Hola, he estado con un chico desde hace un año, los dos estamos casados desde hace muchos años y tenemos hijos. Ya fuimos novios en nuestra adolescencia, pero nuestra inmadurez nos alejó sin que discutiéramos, solo por falta de comunicación. Ahora, tras nuestro reencuentro, hemos vivido momentos inolvidables de amor, nuestra química, nuestros abrazos y besos eran preciosos. Él se sentía mal por estar conmigo porque decía que no estaba siendo fiel a su pareja, pero aún así no podía dejar de buscarme. Lo mismo me pasaba a mí. Había días que hablábamos más de 2 horas por teléfono a escondidas, como a escondidas nos buscábamos todo el rato por WhatsApp. Yo le declaré mi amor y él a mí, pero me dijo que necesitaba tiempo para estar preparado para dar el paso de separarse de su pareja, que era una persona muy tradicional. Incluso llegó a propiciar que su pareja se buscara un amante para no tener que ser él quien rompiera, pero no resultó.

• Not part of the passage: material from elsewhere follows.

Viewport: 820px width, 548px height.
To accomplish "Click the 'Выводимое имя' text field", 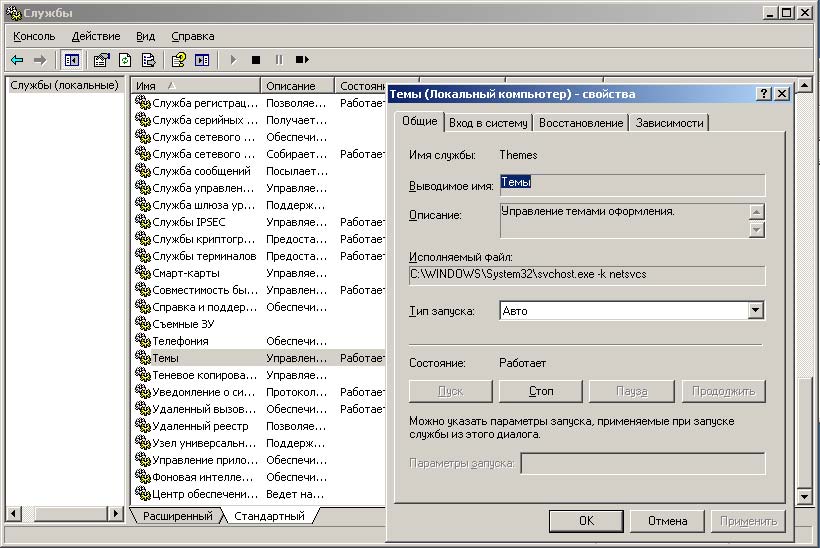I will click(632, 185).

Luego, hace apenas un par de semanas, me dijo que no lo podría hacer nunca, que sentía la responsabilidad de estar con su pareja, con quien llevaba toda la vida, 30 años, que no le podía hacer eso. Me dijo que no la quería como a mí, que no sentía lo mismo que cuando estaba conmigo, que le costaba abrazarla y quererla, pero que le daba pena dejarla. También por sus hijos, decía que les dolería muchísimo que sus padres se separaran, que sería una vergüenza para ellos, que la imagen que tenían de él se derrumbaría. Con todo eso, me dejó, pero aún así me dice que lo está pasando fatal, que se acuerda de mí todo el rato, que echa mucho de menos nuestros besos y abrazos, pero que su sentido de la responsabilidad no le deja hacer otra cosa. Me dice que no debería llamarme por teléfono, pero cada pocos días lo hace, llorando.

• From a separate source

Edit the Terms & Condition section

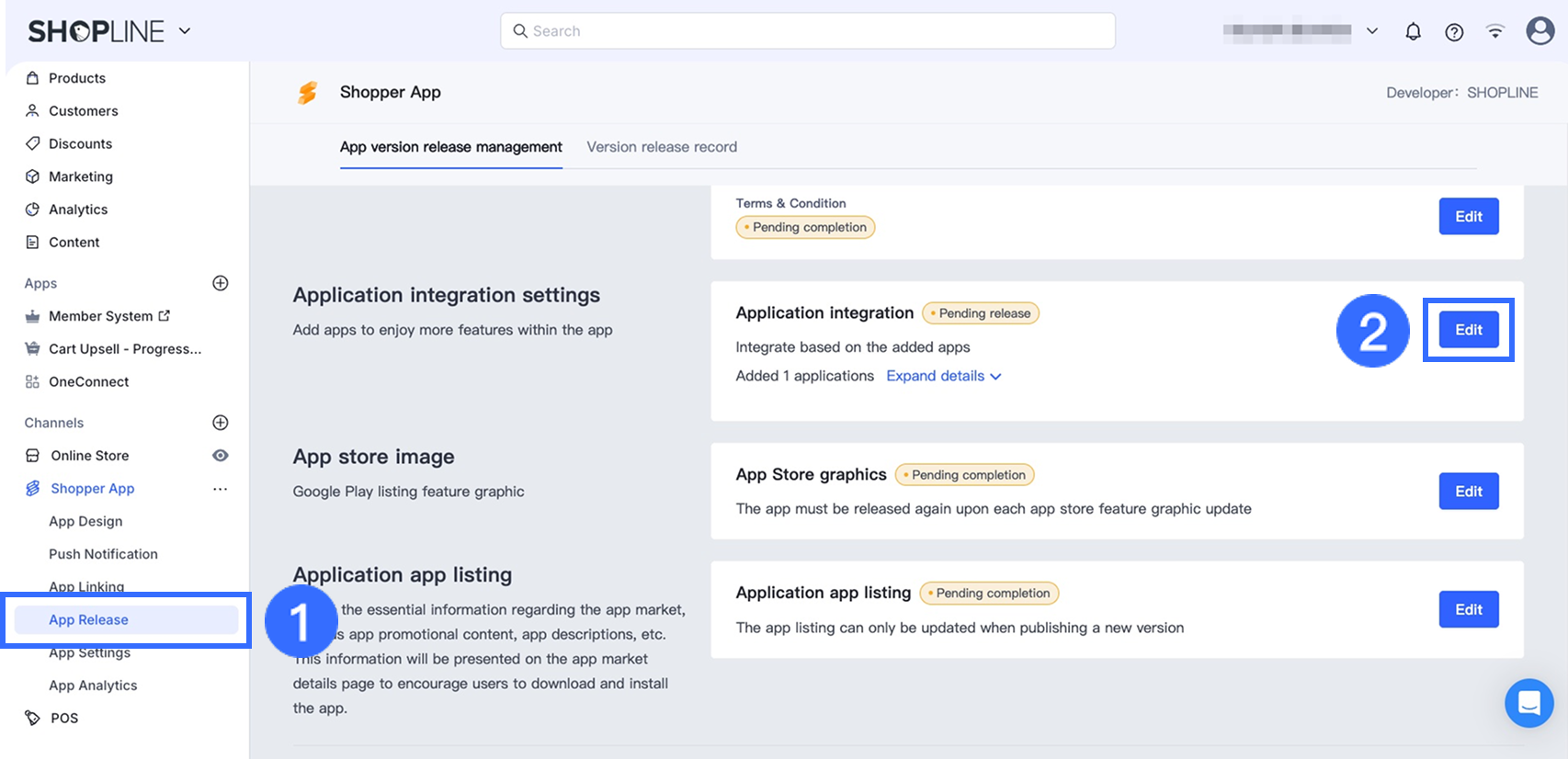point(1468,217)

Yo estoy destrozada, lo estoy pasando fatal. Creo todo lo que me dice, pero lo cierto es que no puedo estar con alguien que, aunque me quiere y me desea, «por responsabilidad» prefiere estar con otra, porque asumió un compromiso durante una ceremonia religiosa. Me dice que quiera Dios que podamos estar juntos en un futuro, pero que no se ve capaz de hacer otra cosa, que me está haciendo mucho daño.
¿Qué hago? He intentado alejarlo de mi mente, pero me es imposible, incluso estoy tomando ansiolíticos por el dolor que me produce que se haya echado atrás en su idea de vivir juntos. ¿Puedo esperar un cambio o esta relación solo me producirá dolor? Gracias por escucharme.